Saved data entries:
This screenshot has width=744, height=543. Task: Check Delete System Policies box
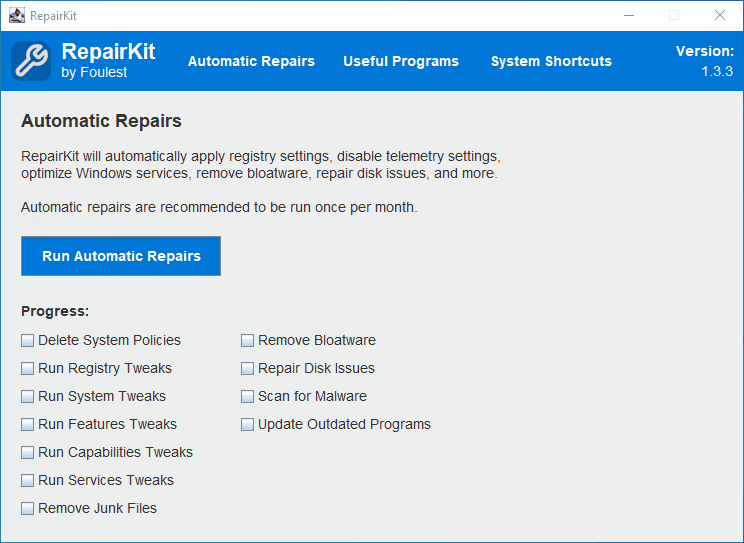[28, 340]
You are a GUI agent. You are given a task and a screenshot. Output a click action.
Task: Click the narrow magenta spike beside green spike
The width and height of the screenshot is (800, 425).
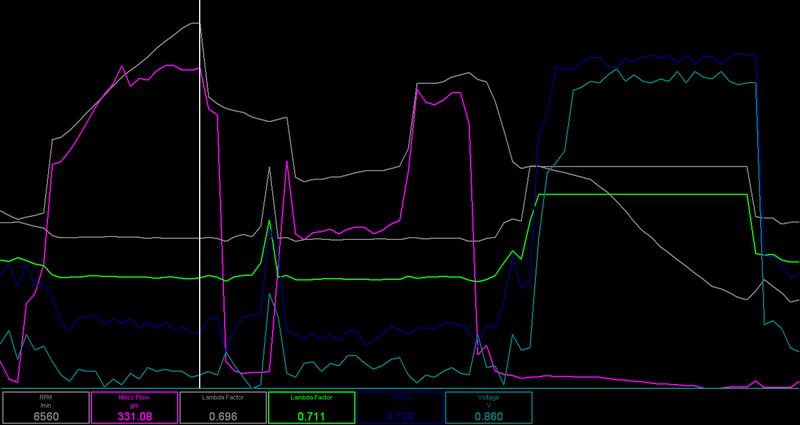288,172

Exercise aim:
Please repeat every record exactly as it stands, leaving out any pictures.

Result of the task:
This screenshot has width=744, height=543. Task: Check Delete System Policies box
[28, 340]
You are a GUI agent. You are given a task and a screenshot. Output a click action.
Task: Click the narrow magenta spike beside green spike
The width and height of the screenshot is (800, 425).
288,172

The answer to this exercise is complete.